Once you know the patient’s risk, how can that risk trajectory be changed?
"Let’s take that food desert example. The patient may be taking in lot of sodium with their food choices. So it gives you a chance to do a deeper dive with that patient to say, 'Let’s talk about the foods you eat. Do you understand by choosing to shop in convenience stores closest to you, although convenient, do you understand that sodium content could be doing you harm?' It may be that they don’t understand that. So you provide that education first and that may solve your problem.

"But what if it’s not an education problem? What if the patient doesn’t have transportation and can’t get to a market for fresh foods and vegetables? Now, you can reach out to community resources to see what’s available. Are there public transportation options? Are there churches or community services that will help provide transportation? Is there a service like Meals on Wheels that can deliver to the home?"

How accurate was the AI at flagging employees who are at risk of a major health event and how did that affect the outcome?
"One of the things we did with the program was look at our needs and the data to see what our team members needed the most. And then we looked at our current resources within our system to say, 'we’re already helping patients in our community with this; now let’s use that same concept to help our own team members.' And we’ve actually seen really good results.

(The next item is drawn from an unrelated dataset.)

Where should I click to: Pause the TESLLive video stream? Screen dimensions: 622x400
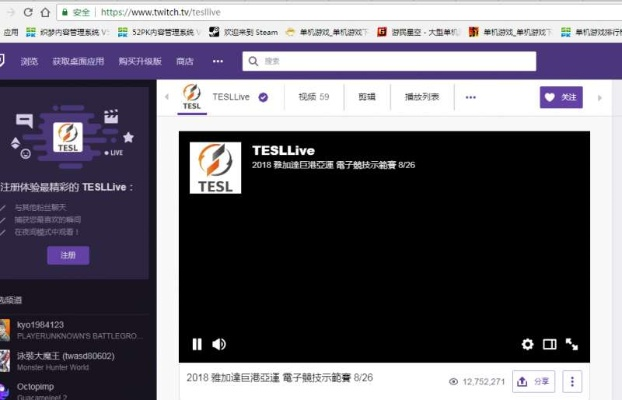point(197,344)
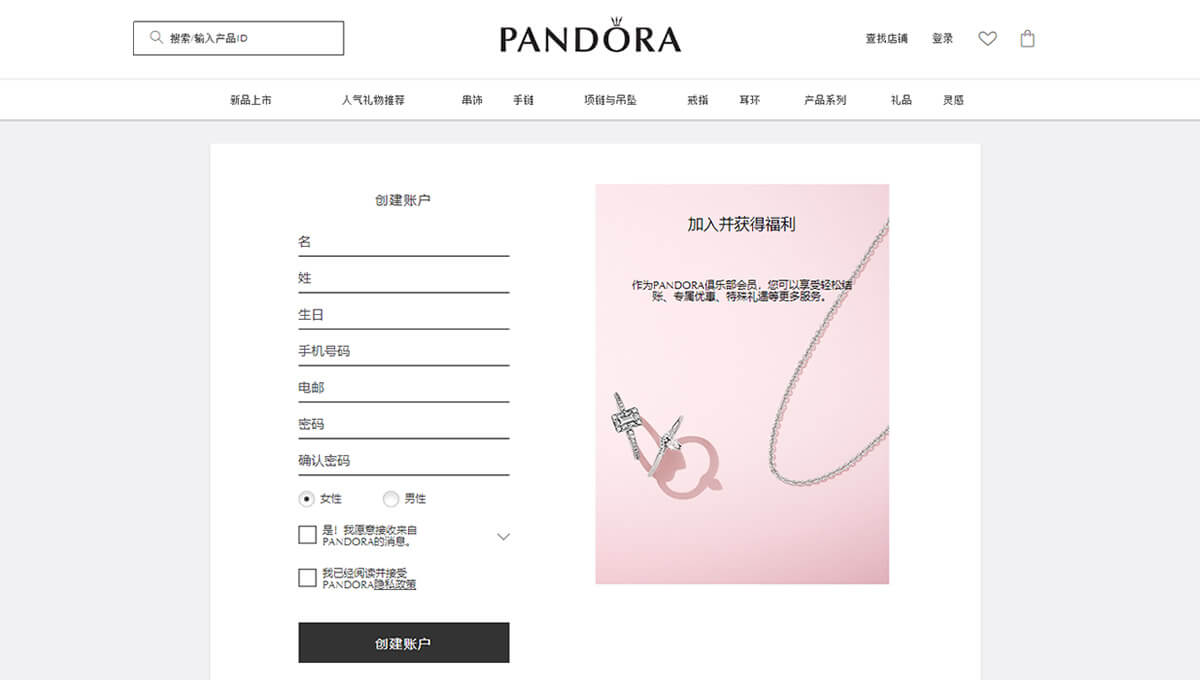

Two things we’re focusing on right now…, patients with diabetes and patients with asthma or COPD. Those are our two primary dragons we’re working on, and we’re able to let the employees know there are resources for you as a team member you can tap into. It shows them ... their health and wellbeing is just as important as the health and wellbeing of our patients."

How many readmissions or avoidable admissions were you able to cull through the use of AI?
"Jvion is able to give us that information back on a regular basis. I don’t know that I can share an exact number. I will say overall, we’ve seen a decrease in readmissions in our 'all calls' [general diagnosis] readmissions and congestive heart failure readmissions."

Some people would speculate that cutting readmissions and admissions would boost revenue. How did you save money?
"In general, readmissions aren’t going to save you money. Every insurance company has ways of paying, whether by denial for readmissions or penalties Medicare has. In the end, you always want to do what’s best for your patients, anyways."

What’s next in your journey toward more accurate identification of at-risk patients and staff?
"There’s going to be lots to come with AI. I think it’s going to be very broad. I know there are several different vectors Jvion is currently working on [that] we’re considering here. One of them is fall risk — patients at higher risk for falls and injuries. We’re also hearing there are new vectors for sepsis. That’s something we’re looking at implementing as well; that is a big deal. It’s going to be good, it’s very useful."